New York Post health

Key Points:

  • The 2025–2030 Dietary Guidelines for Americans include butter and beef tallow as acceptable cooking fats, alongside oils rich in essential fatty acids like olive oil, while emphasizing moderation due to their calorie density.
  • The American Heart Association urges caution with butter and tallow, recommending prioritization of plant-based proteins, seafood, and lean meats, as high-fat animal products are linked to increased cardiovascular risk.
  • Both the HHS and AHA agree on major nutrition principles such as eating whole foods, avoiding ultra-processed items, and limiting refined grains and added sugars, emphasizing collaboration to improve public health.

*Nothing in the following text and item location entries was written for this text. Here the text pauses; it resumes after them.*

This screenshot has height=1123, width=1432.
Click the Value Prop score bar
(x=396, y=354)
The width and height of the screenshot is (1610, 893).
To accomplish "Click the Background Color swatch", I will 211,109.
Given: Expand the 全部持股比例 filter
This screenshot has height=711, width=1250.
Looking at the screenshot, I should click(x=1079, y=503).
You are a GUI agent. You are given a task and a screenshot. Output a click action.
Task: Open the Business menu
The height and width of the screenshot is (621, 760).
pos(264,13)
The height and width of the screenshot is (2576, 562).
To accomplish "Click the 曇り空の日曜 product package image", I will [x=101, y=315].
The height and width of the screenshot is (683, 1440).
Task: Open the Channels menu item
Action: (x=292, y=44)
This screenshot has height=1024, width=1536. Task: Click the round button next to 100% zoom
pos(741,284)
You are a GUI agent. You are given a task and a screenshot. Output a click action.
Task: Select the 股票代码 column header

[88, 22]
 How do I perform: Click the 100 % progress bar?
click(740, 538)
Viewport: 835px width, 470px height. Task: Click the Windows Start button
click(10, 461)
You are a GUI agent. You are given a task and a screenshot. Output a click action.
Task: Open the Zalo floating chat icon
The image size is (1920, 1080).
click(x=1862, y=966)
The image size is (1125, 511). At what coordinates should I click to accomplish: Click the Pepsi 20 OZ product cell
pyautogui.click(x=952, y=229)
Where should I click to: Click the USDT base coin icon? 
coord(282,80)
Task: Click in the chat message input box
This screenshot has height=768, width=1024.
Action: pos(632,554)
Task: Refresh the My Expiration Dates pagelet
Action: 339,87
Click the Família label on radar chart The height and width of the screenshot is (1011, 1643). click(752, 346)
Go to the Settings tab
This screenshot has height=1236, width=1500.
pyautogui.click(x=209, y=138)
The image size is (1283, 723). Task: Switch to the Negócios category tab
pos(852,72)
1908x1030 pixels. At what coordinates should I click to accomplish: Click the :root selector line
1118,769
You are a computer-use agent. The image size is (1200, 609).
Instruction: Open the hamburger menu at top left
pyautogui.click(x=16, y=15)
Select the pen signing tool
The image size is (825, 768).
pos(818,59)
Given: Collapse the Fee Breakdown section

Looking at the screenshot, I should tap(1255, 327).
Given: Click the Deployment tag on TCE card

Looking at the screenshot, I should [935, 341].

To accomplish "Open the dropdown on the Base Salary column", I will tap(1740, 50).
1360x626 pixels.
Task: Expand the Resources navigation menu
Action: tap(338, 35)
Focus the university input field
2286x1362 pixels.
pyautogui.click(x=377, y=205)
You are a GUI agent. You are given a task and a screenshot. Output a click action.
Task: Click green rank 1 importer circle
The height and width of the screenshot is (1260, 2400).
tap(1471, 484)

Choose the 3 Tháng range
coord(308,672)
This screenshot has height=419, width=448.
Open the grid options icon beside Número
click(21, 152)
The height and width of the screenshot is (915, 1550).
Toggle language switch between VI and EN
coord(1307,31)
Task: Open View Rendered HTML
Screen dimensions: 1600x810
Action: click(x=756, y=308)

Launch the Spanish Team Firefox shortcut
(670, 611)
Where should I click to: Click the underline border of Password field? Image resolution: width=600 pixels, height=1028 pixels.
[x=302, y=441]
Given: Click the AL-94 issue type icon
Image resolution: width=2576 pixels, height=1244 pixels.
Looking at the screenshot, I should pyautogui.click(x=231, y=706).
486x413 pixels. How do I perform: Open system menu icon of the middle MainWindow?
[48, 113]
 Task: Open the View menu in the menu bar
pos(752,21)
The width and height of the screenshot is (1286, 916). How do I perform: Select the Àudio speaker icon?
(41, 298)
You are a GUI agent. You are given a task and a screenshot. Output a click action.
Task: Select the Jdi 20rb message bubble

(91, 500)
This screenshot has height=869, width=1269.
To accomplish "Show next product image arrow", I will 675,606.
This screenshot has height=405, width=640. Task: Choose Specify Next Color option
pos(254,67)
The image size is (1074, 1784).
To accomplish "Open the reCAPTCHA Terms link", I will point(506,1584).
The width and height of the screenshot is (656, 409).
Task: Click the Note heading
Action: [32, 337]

  • Celebrity chef Andrew Gruel argues the debate overlooks actual cooking practices, suggesting that using traditional fats like butter, tallow, lard, or schmaltz in moderation can reduce overall fat consumption and improve flavor quality.
  • Gruel highlights the problem with industrial seed oils often used in commercial cooking, advocating for home-cooked meals and fresh condiments with healthier fats like olive oil to improve diet quality and reduce unhealthy fat intake.